What to produce: In the records below, the line with "Given: Click the Chief Poster label" and every line after it must be written out exactly; no pictures belong in the result.

Records for this task Start Marker

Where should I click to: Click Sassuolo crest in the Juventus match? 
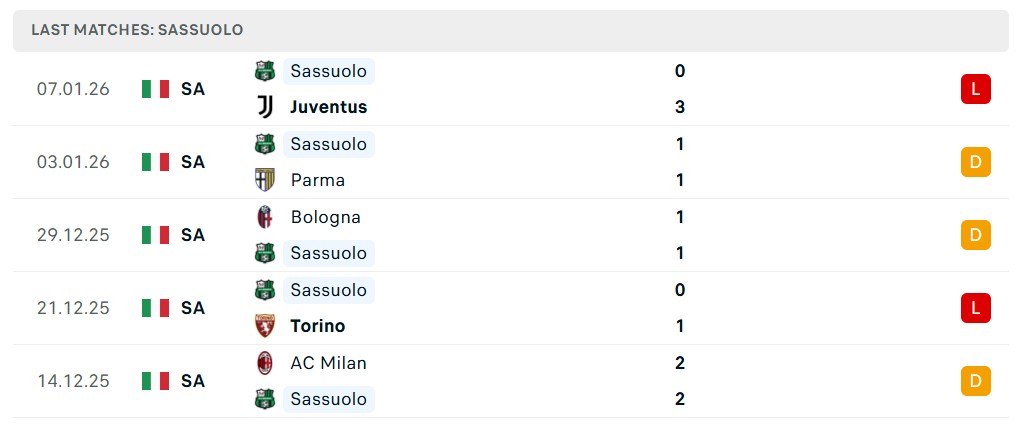click(x=264, y=71)

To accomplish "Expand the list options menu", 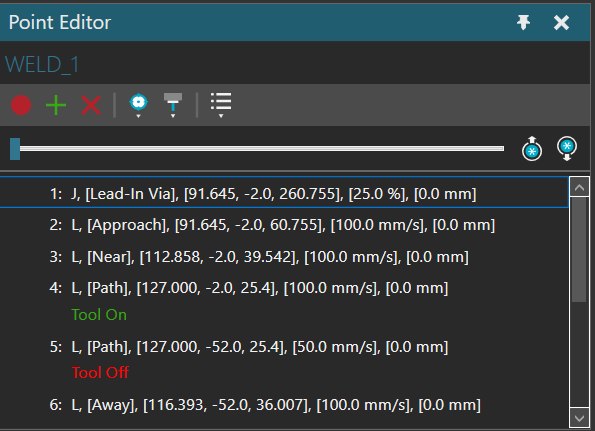I will coord(221,105).
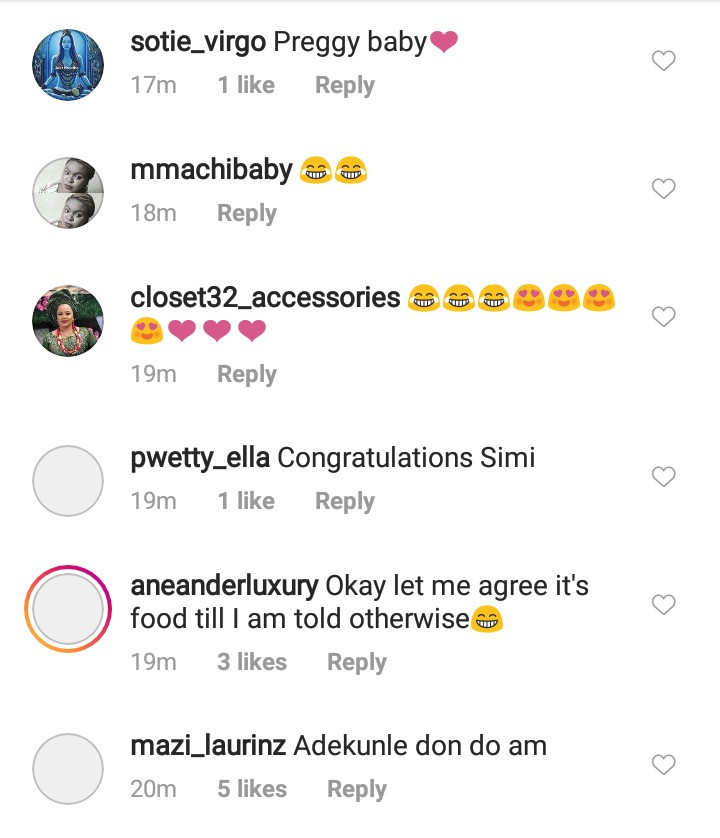This screenshot has width=720, height=838.
Task: Like aneanderluxury's food comment
Action: click(x=664, y=605)
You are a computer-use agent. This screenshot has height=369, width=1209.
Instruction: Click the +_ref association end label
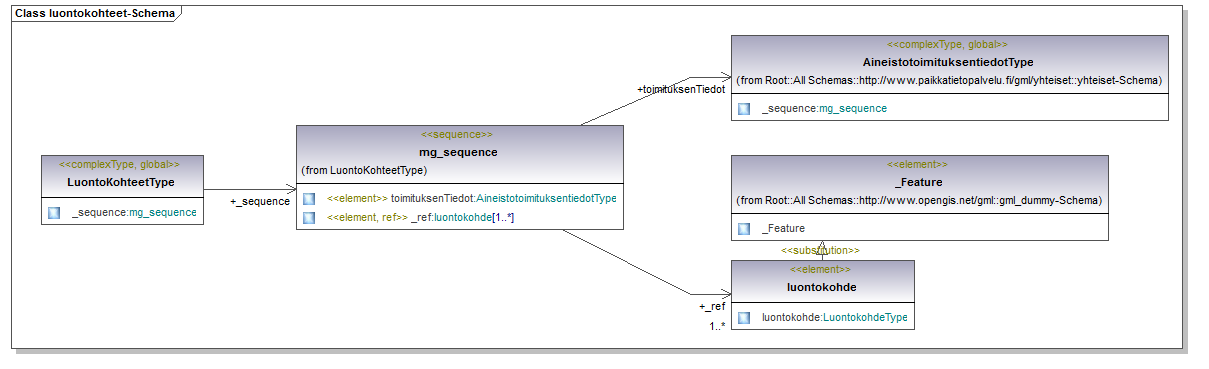click(712, 307)

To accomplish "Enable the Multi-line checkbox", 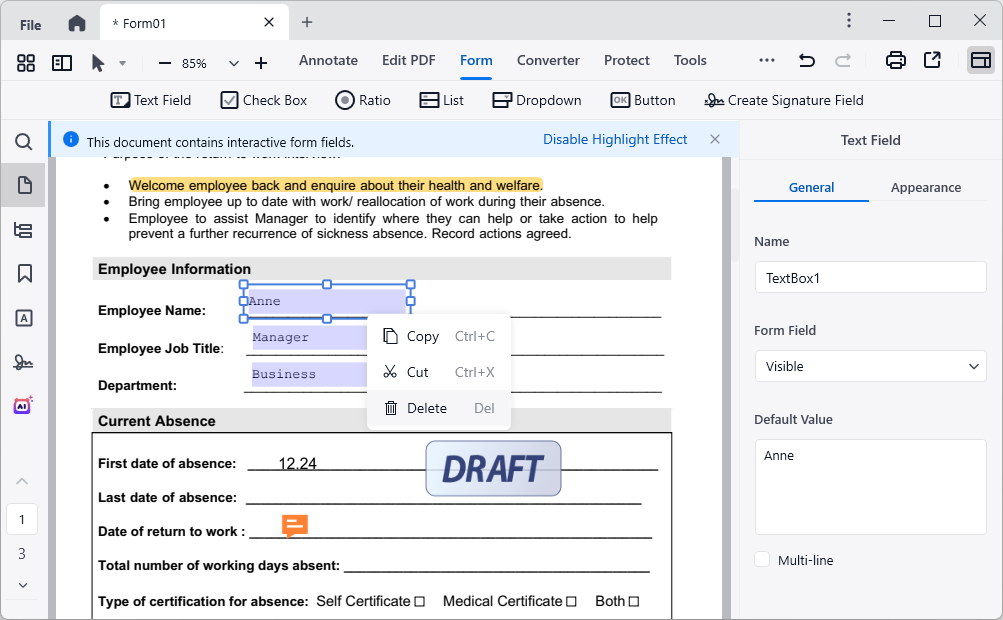I will [761, 560].
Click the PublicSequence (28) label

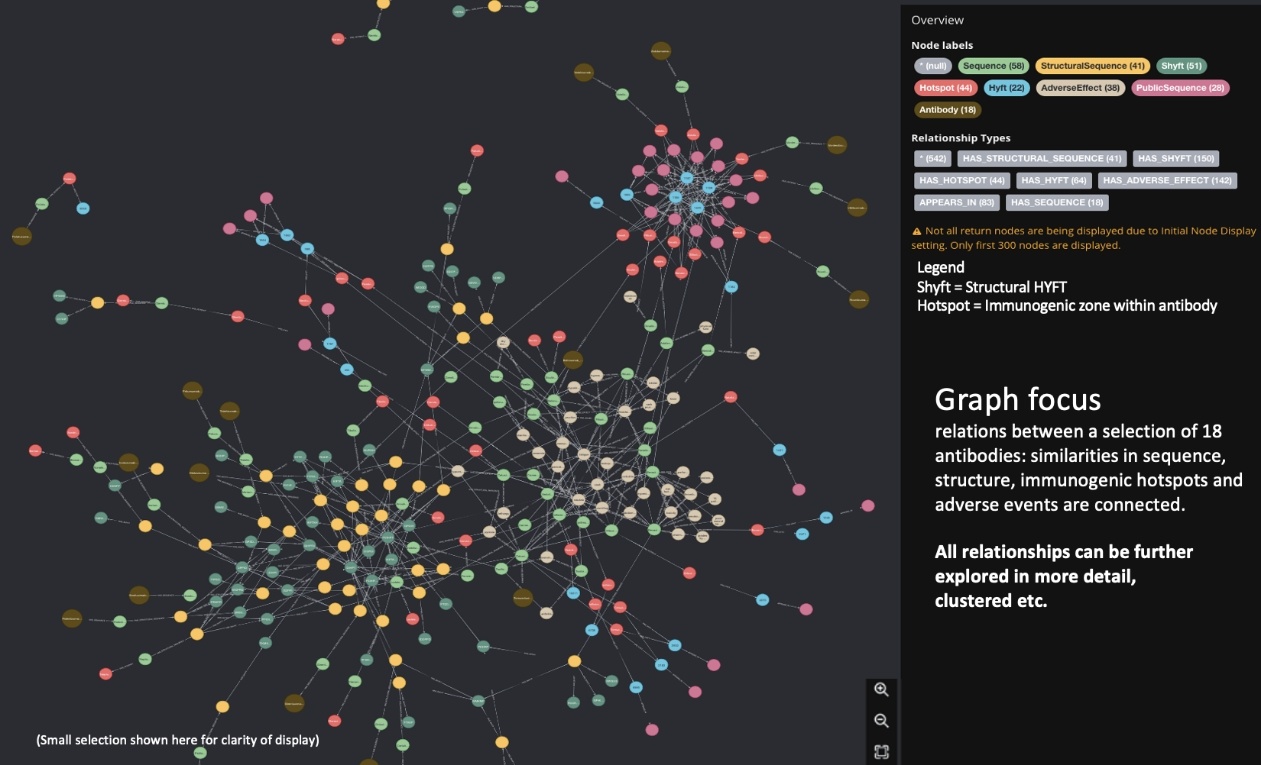[1180, 88]
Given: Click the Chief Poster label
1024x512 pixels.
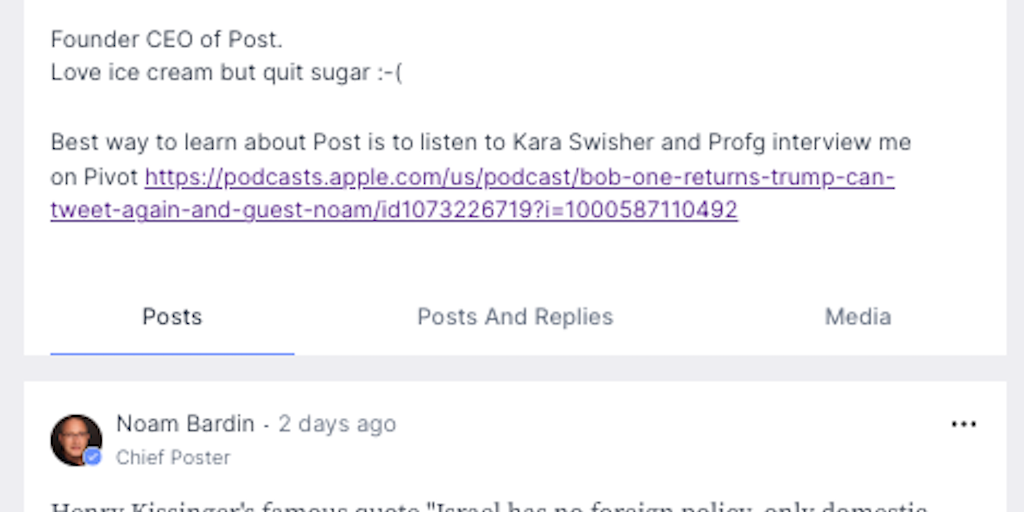Looking at the screenshot, I should click(173, 457).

Records for this task End Marker

Answer space:
Given: Click the Chief Poster label
1024x512 pixels.
Looking at the screenshot, I should click(173, 457).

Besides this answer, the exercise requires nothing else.